James Harden, Rockets Must Compete Defensively to Contend for a Title
In the second quarter of the Rockets game against Dallas on Wednesday night, James Harden was "guarding" Vince Carter on the perimeter, if by "guarding" you mean "watching him as he goes sailing by before reaching out a hand and halfheartedly swatting at the ball from behind." Venerable Rockets TV play-by-play man Bill Worrell said during the replay, "He just swatted Carter on the ass." We assume Worrell's curse-word slip was uttered out of exasperation since plays like this have become all too common with the Rockets best player. In fact, after the "swat," Harden stood upright and watched as his man drove into the paint.
Photo by Groovehouse James Harden must improve his defense if he wants to be an elite player in the NBA.
This is not the Vince Carter who literally jumped over a 7'2" dude at the 2000 Olympics or who single-handedly brought the slam dunk contest back from the dead. This is the 36-year-old version, who is far more comfortable with pull-up jumpers than with above-the-rim acrobatics. And this is not an aberration. Harden routinely stabs at players as they drive by him and gets screened out of defensive switches. With all the preaching the Rockets did in the offseason about how defense would be the key to their success, it would appear Harden hasn't quite gotten the message.
If he appeared a bit lackadaisical on the defensive end of the floor last year, it was easily dismissed given how much of the offensive load he had to carry and the effort that required. But now Harden is surrounded by guys who can put up numbers offensively. Yet he still, frustratingly, takes plays off on defense.
This would be less of an issue if the Rockets were a decent defensive team, particularly on the perimeter, but they are not. They certainly aren't terrible, thanks to rim protection from Dwight Howard, Omer Asik and Terrence Jones, but opponents routinely get into the paint against them, which leads to easy baskets. Despite the scoring jag they went on for three quarters in Dallas, the Mavericks were never out of it and all it took was a lull in scoring for them to overtake the Rockets and win, which is why Harden and the Rockets must learn to play both ends of the floor.

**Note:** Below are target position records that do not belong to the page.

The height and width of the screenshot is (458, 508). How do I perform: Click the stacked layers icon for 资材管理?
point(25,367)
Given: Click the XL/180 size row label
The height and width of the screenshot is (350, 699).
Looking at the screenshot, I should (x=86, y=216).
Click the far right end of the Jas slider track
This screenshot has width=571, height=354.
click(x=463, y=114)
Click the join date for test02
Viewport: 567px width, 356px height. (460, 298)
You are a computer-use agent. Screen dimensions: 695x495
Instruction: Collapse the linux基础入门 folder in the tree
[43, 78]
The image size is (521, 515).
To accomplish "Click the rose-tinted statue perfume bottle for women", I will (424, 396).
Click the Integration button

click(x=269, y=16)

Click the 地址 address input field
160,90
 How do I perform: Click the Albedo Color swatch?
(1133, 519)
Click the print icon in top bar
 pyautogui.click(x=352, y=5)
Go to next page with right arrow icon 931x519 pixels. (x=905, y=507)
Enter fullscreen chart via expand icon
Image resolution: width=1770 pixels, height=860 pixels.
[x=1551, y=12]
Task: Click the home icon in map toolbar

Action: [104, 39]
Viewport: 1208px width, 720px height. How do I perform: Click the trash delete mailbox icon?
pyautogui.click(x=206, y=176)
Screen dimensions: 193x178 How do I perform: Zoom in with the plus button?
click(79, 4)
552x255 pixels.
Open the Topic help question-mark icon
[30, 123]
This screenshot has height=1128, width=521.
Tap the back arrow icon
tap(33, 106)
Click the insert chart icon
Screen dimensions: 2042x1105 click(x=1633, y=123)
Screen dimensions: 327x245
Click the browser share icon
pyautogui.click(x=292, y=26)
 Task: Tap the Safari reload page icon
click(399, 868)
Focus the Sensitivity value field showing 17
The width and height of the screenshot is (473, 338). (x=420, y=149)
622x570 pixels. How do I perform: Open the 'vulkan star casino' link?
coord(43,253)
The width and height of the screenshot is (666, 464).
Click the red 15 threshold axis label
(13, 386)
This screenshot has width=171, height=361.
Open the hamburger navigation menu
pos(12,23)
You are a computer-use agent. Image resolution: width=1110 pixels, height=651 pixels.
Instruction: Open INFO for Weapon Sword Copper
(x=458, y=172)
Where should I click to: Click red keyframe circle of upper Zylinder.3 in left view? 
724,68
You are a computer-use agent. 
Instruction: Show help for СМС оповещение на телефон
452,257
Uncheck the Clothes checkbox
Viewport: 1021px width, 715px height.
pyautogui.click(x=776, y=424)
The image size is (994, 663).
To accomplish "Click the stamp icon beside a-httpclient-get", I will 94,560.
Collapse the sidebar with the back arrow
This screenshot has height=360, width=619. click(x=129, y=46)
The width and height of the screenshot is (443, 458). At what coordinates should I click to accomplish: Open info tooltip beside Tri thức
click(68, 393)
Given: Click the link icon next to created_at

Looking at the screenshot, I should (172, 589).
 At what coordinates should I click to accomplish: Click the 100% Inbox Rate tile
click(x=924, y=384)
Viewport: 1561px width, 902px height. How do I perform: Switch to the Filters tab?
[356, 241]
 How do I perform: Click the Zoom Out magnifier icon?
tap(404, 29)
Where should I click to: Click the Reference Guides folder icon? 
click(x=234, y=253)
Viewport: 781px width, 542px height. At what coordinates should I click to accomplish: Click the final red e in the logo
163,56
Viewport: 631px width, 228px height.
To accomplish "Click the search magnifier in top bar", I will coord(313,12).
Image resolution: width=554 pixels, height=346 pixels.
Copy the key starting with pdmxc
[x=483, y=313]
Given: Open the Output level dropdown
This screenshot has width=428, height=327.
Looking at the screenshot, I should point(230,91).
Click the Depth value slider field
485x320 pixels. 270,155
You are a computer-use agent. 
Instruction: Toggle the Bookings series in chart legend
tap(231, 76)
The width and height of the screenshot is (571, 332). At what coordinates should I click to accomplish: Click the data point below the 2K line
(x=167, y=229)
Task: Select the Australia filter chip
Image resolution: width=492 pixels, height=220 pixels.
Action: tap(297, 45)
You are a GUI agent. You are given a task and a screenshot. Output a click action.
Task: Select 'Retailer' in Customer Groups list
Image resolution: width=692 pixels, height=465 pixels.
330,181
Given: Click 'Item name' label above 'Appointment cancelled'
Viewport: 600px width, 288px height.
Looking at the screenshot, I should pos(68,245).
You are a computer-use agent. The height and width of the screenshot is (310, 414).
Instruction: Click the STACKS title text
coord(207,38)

I would never consider myself to be someone who lives by advanced metrics, but one particular stat stood out when looking over Harden's numbers this year. The percentage of shots players get at the rim while being guarded by Harden is 52.2 percent. That ranks him last among all the Rockets rotation players and it is particularly bad for a guy who plays on the wing. Far too often, his man gets to the basket on his watch.